For the patients with chronic ocular ischemic syndrome due to disturbed ocular circulation, it is vital to correct the ocular circulation to prevent and improve ocular ischemia [15]. In this series, 25 patients showed chronic ocular ischemic syndrome. Among them, 15 patients showed reversed ophthalmic artery flow initially. After CEA or CAS, the reversed ophthalmic artery flow in all of these 15 patients was resolved. Therefore, revascularization surgery is the appropriate treatment maneuver for patients with ocular ischemic syndrome due to reversed ophthalmic artery flow revealed from severe internal carotid artery stenosis. The other 10 patients among those with chronic ocular ischemic syndrome showed antegrade ophthalmic artery flow with reduction of peak systolic flow velocity before CAS or CEA. In these patients, OphAr and CRA peak systolic flow velocities significantly increased immediately after CAS procedure. Fifteen patients showed improvement of the visual symptoms after surgery. Ten patients showed no improvement of the chronic ocular ischemic syndrome due to irreversible optic apparatus lesion.

We report clear evidence of the effect of CEA and CAS on the improvement and prevention of chronic ocular ischemia due to internal carotid artery stenosis, on the basis of data obtained from OphAr and CRA CDFIs and clinical symptoms. Therefore, there is a good correlation between the course of ocular ischemic syndrome and the improvement of the ophthalmic artery CDFI findings during the follow-up period. CEA and CAS are effective for the treatment and prevention of ocular ischemic syndrome and are most beneficial if performed early, before the onset of irreversible neovascular glaucoma or irreversible ischemic optic fundi [10].

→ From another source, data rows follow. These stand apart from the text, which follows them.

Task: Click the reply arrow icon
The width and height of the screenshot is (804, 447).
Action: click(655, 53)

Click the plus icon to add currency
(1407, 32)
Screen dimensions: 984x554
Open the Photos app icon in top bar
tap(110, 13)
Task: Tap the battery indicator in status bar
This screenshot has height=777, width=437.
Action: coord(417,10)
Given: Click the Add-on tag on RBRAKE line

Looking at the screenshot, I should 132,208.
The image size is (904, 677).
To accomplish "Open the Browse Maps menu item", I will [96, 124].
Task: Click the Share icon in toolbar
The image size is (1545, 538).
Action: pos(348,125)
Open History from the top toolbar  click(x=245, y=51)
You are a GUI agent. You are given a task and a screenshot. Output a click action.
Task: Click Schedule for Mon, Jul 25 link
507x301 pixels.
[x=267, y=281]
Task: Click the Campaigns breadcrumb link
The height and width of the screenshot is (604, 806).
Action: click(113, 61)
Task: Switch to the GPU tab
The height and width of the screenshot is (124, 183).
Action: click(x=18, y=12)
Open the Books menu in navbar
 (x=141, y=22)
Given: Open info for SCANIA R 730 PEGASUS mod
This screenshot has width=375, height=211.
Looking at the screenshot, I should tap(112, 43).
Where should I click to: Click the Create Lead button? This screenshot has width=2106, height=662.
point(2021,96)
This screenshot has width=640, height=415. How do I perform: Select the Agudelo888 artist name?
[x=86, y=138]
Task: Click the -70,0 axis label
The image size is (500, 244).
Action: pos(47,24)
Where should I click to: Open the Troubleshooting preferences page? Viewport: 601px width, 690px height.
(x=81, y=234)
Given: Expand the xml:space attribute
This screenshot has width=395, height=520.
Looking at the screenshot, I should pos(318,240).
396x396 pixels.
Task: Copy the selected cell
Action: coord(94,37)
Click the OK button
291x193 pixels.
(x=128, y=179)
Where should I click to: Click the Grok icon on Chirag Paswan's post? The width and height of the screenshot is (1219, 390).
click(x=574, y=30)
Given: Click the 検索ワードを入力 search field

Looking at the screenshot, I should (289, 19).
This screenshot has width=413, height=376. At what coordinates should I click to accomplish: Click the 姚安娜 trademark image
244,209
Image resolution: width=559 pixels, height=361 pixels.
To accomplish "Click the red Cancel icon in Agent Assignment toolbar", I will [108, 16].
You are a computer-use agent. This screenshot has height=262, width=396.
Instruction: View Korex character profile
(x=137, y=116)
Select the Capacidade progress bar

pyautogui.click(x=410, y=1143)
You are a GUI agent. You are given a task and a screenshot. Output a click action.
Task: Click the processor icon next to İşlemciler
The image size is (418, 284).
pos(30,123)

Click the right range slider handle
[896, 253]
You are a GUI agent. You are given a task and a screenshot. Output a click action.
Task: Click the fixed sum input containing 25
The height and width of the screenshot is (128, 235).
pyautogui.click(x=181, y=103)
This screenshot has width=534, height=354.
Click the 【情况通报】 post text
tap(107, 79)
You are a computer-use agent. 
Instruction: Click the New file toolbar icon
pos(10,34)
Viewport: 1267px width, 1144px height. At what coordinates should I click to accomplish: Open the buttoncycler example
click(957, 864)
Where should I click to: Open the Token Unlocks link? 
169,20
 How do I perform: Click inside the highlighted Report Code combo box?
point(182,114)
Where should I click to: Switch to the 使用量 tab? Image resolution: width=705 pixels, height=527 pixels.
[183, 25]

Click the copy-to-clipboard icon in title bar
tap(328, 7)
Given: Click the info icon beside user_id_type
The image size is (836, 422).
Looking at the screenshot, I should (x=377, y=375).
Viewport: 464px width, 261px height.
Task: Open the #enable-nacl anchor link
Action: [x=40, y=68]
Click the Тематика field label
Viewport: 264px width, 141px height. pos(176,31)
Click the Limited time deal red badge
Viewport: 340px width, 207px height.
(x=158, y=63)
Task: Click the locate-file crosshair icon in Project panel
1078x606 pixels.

Since Lieb et al. [16] first reported CDFI as a reliable means of evaluating ocular circulation, and it has been used to measure retrobulbar blood flow in occlusive carotid artery disease patients and to confirm the presence of the steal phenomenon [9]. CDFI of the ocular circulation is a noninvasive, repeatable technique for measuring orbital blood flow. The hemodynamic parameters of CDFI are not sex dependent and do not vary between orbits [9]. The OphAr is easily visualized deep in the orbital cavity, in the area where it crosses the optic nerve; the spectral analysis is typical, displaying a pulsatile and positive waveform with blood flow velocity of  cm/sec [17]. In the present series, OphAr and CRA could also be detected using orbital color Doppler flow imaging in all patients and normal volunteers. Reliability problems can arise when blood flow monitoring is performed in small ocular arteries or in veins because the lower velocities found in these vessels are close to the resolution limit for detection using the ultrasonographic system (when the flow rate, e.g., falls below 1–3 cm/sec in central retinal vein occlusion) [17]. Ultrasonographic waves can damage the eye tissues, particularly from heat; therefore, the avoidance of prolonged imaging is recommended, as is the reduction of output energy [18]. In our series, the MI was less than 0.23, and examination time was less than 3 minutes.

6. Conclusion

In patients with carotid artery stenosis, reversed OphAr flow is related to the decrease of CRA peak systolic flow velocity and the occurrence of chronic ocular ischemic syndrome. Carotid revascularization surgery achieved normalization of the disturbed OphAr flow and CRA flow, whether the flow direction of the OphAr was reversed or antegrade, immediately after revascularization surgery. CEA and CAS improved the chronic ocular ischemic syndrome revealed from severe carotid artery stenosis and also prevented the progression and onset of chronic ocular ischemic syndrome.